I'm an average developer. I'm not sure that I understand exactly. What should I be reading, or what can you tell me?Thank you!
I remember :-): https://news.ycombinator.com/item?id=42899432
Product - we need to provide service availability even if the AD is down
Engineer - Ok, may be we can store the ~credentials in cache
Security - oh, in that case make sure everything in cache is hashed properly with the recommended Bcrypt algorithm
Engineer - We got the approval from the security, we are in much safer zone, lets deliver and get a win
In addition to (true) KDFs, people often want a HKDF (HMAC-based Key Derivation Function) or hierarchical deterministic key derivation function (HDK).
I’m wondering if okta was inspired by those.
I feel gross calling a function that just blatantly ignores part of its input a hash, much less a password hash. It's like calling a rock a fish, because they're both in water, despite the lack of swimming. In any case, a hash that ignores some of its input is certainly not a cryptographically secure hash, so why is it being used for crypto?
The analogy is something like creating a hash map whose insert function computes the slot for the key and unconditionally puts the value there instead of checking if the keys are the same during a collision. No amount of tinkering with the hash function fixes this problem. The algorithm is wrong. A hashmap should survive and be correct even giving it a hash function that always returns 4.
It's valid to assume "it will never happen" for 128 bits or more (if the hash function isn't broken) since chance of a random collision is astronomically small, but a collision in 64 bits is within realm of possibility (50% chance of hitting a dupe among 2^32 items).
Think about it, that's what hashing passwords relies on. We don't store a plaintext password for a final check if the password hash matches, we count on a collision being basically impossible.
A hashmap is different, because it's using a much weaker hash function with far fewer security guarantees.
Plus, you're assuming the original values are even kept around for comparison. The cache key likely just mapped to something simple like a boolean or status flag.
Now, the data structure they're using for a cache will use some sort of hash table, likely in memory, so maybe they've got the 192-bit bcrypt "key" and then that's hashed again, perhaps well or perhaps badly [e.g. C++ really likes using the identity function so hash(12345) = 12345] but then a modulo function is applied to find the key in an index and then we go groping about to look for the Key + Value pair. That part the API probably took care of, so even if the hash has size 6-bits, the full 192-bit key was checked. But the original data (userid:username:password) is not compared, only that 192-bit cache key.
Poor API design can make it easier for other contributing factors (checking cache here, but could also be not running load tests, not fuzzing, human error, etc.) to cause incidents.

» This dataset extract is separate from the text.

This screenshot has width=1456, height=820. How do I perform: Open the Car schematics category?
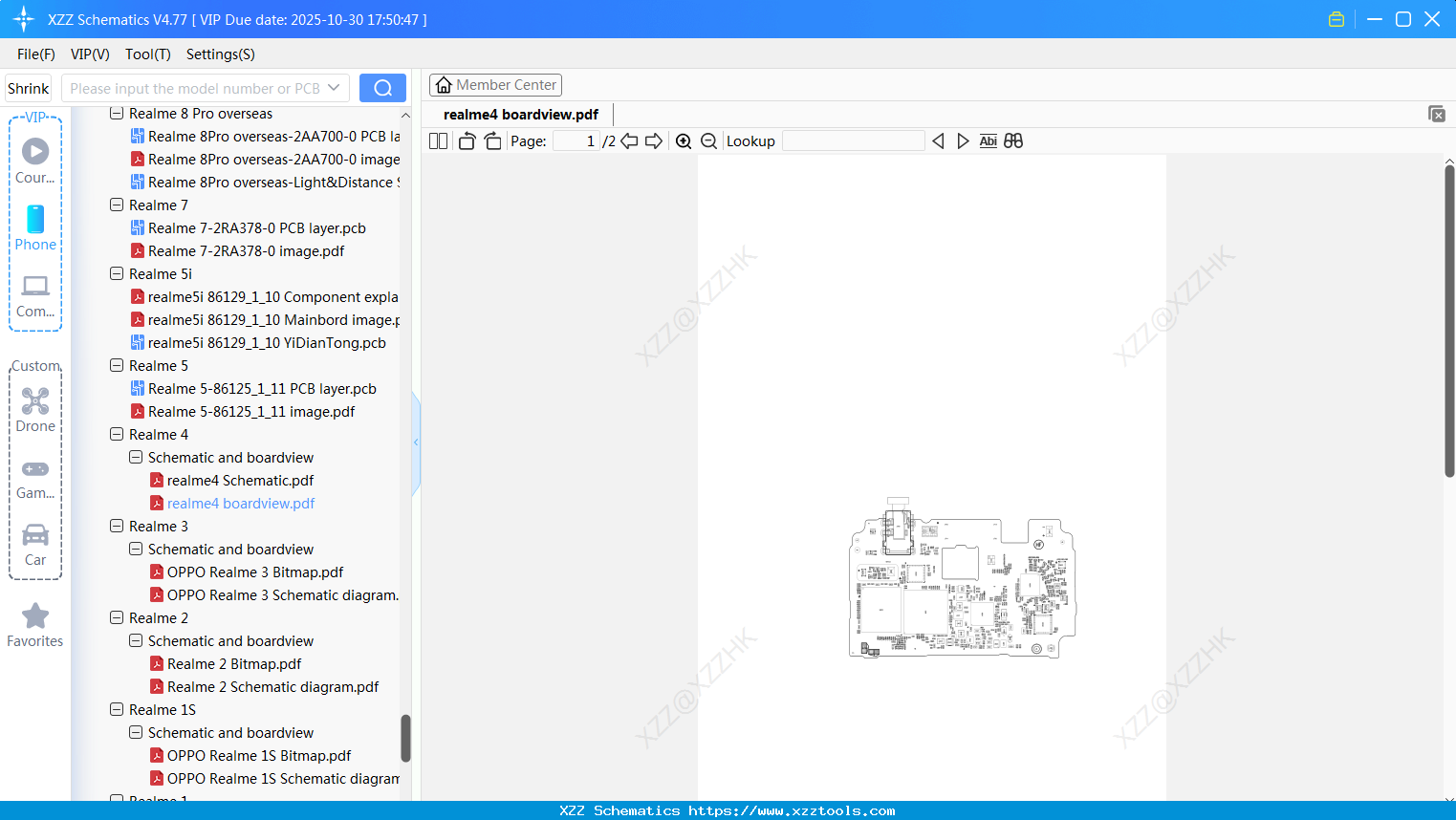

I'm glad to see this come out, plus which libraries handle out of bounds conditions with errors vs. fix-up the input to cause silent failures.

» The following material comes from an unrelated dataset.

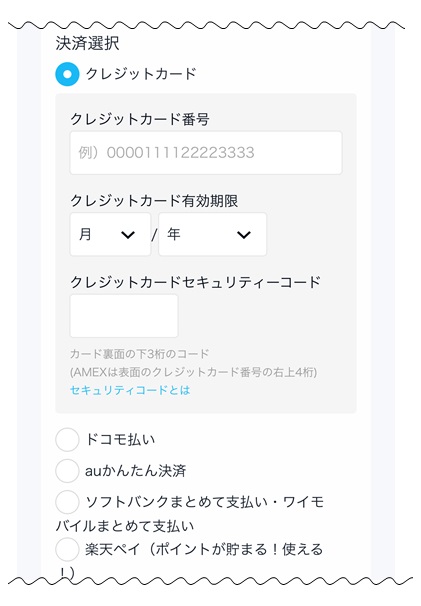Click the credit card number input field
Image resolution: width=421 pixels, height=606 pixels.
point(206,153)
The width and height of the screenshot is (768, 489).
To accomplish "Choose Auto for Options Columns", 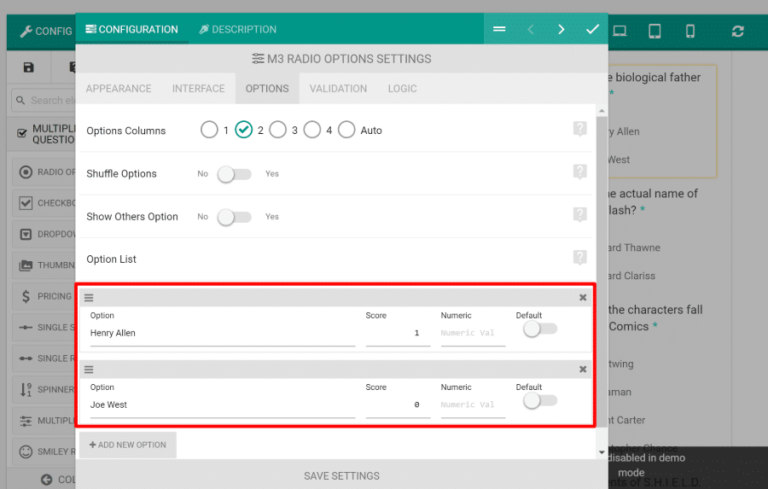I will tap(347, 130).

I co-maintain a rate-limiting library that had some similar rough edges, where it wouldn't always be obvious that you were doing it wrong. (For example: limiting the IP of your reverse proxy rather than the end user, or the inverse: blindly accepting any X-Forwarded-For header, including those potentially set by a malicious user.) A couple years back, I spent some time adding in runtime checks that detect those kinds of issues and log a warning. Since then, we've had a significant reduction in the amount of not-a-bug reports and, I assume, significantly fewer users with incorrect configurations.

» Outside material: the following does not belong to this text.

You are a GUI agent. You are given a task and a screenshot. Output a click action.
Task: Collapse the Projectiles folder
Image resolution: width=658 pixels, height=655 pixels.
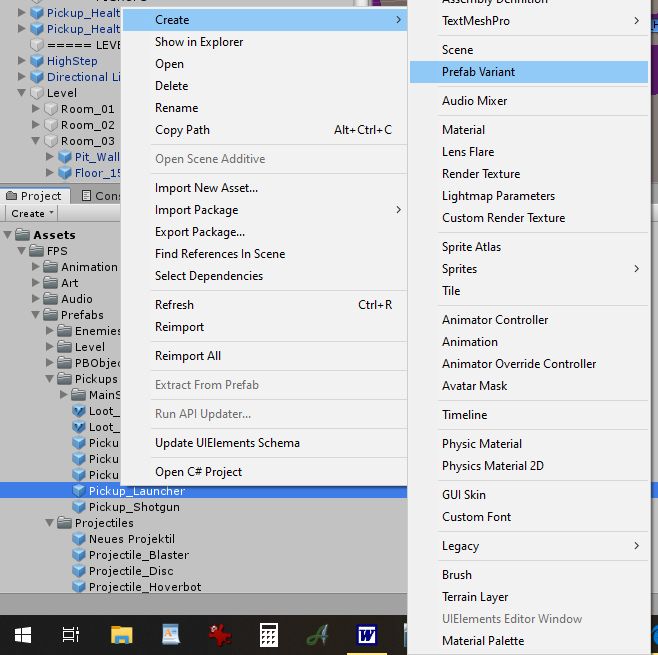click(x=51, y=523)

72 is the max length of id, username, and password combined. If that combination is over 72, then failure and the cache key would not have been created. So, no, the attacker would not need to guess only one character of a password.
The API was designed to generate a hash for a password (knowledge factor) and for performance and practical reasons a limit has been picked up (72). The chances that some one knows your first 72 characters of password implies that the probably is a lot higher for the abuser to have remaining characters too.
While smaller mistake here in my opinion was not knowing the full implementation details of a library, the bigger mistake was trying to use the library to generate hash of publicly available/visible information
There's nothing wrong with a limit. The problem is that the library silently does the wrong thing when the limit is breached, rather than failing loudly.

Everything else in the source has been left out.